Tobacco-Free Kids monitors the tobacco industry to show how they continue to market to children and engage in strategies that harm public health. They analyze U.S. Federal Trade Commission reports on marketing expenditures by cigarette and smokeless tobacco companies to divulge extensive industry spending on tobacco product marketing1. Additionally, they track social media and other marketing to expose industry pricing activities like discounts that keep tobacco product pricing low; tobacco industry-sponsored events, such as the Reynolds American rooftop sessions with Rolling Stone; and the introduction of new and emerging tobacco products that attract youth and skirt FDA regulations.
Data show that one of the most effective methods to combat tobacco industry interference in lawmaking is to raise awareness. Many lawmakers are simply unaware that the tobacco industry influences many public health laws. It is up to the tobacco control community to educate them and the public through social media content, blogs, press releases, press events, letters to the editor and op-eds.

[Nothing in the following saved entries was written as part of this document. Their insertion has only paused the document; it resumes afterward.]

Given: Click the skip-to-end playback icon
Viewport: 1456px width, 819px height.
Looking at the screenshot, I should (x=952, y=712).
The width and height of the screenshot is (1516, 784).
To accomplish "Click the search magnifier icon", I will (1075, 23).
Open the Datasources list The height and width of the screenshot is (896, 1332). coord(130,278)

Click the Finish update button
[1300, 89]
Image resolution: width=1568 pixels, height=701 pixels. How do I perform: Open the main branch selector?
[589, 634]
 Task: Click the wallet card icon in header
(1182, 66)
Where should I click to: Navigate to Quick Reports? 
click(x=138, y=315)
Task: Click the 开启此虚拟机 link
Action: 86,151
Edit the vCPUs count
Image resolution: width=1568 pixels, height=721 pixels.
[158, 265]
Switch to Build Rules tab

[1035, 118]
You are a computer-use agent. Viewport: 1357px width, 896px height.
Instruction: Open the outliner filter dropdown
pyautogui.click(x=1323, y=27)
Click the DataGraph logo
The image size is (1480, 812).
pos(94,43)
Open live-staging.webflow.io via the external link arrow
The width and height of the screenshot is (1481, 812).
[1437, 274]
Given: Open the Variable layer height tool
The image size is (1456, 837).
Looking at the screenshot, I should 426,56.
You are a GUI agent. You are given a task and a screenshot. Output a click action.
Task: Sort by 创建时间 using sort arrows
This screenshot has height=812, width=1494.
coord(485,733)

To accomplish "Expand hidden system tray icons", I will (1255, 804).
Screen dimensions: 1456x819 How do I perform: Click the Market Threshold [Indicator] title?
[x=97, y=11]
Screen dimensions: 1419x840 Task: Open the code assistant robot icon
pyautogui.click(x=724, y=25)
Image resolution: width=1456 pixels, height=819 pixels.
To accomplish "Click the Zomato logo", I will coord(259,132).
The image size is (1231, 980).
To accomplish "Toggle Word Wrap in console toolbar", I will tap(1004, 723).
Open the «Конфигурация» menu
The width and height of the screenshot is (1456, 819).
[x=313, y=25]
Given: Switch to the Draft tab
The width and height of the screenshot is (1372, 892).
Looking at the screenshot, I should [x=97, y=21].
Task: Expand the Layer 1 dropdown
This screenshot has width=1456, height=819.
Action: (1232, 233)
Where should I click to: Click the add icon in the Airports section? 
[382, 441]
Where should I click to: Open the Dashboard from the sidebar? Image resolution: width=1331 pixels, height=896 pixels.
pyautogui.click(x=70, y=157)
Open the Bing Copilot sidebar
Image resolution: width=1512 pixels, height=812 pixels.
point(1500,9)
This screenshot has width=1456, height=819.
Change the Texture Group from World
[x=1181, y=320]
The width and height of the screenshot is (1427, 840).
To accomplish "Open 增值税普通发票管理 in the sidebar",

The tobacco industry hopes the media misclassifies them as innocent bystanders or changed companies, but it is the job of the tobacco control community to ensure that they are accurately portrayed as the perpetrators of a global health epidemic. Effective earned media strategies can be deployed to take advantage of the valuable resources available from Truth Initiative, Tobacco-Free Kids, and Action on Smoking and Health’s 2020 Tobacco Industry Interference Index17. There are many ready-made reports, graphics and videos to utilize in state and local tobacco control work to strengthen the fight against big tobacco.
Additionally, there are concrete examples of effective internal policies and communications strategies that tobacco control advocates can reference. For example, exposing tobacco industry interference has been foundational to the Tobacco Settlement Endowment Trust (TSET)18 in Oklahoma. As an organization and state agency, TSET ensures that tobacco industry influence is constrained in their work, with their endowment investment policies excluding tobacco as part of their earnings. Furthermore, grantees and contractors must sign an affidavit that they do not receive tobacco funds.
TSET’s health communication interventions include paid and earned media under their Tobacco Stops With Me brand19. The brand’s campaigns include Not Ok, about the corrective statements from the tobacco industry, and a social campaign using the tobacco companies’ own words to show specific groups what tobacco companies really think of them. The corrective statements campaign amplified messages in a relevant and modern way using social media platforms, television and print advertisements, partner outreach, and toolkits available20.
With so many individuals and organizations in public health actively working to reclaim science, there is no better time than now to recognize tobacco industry interference. The tobacco industry continues to cast doubt on the facts and the evidence supporting sound, life-saving public health practices. The tobacco control community must highlight the pervasiveness of tobacco industry interference to neutralize its impact and save lives.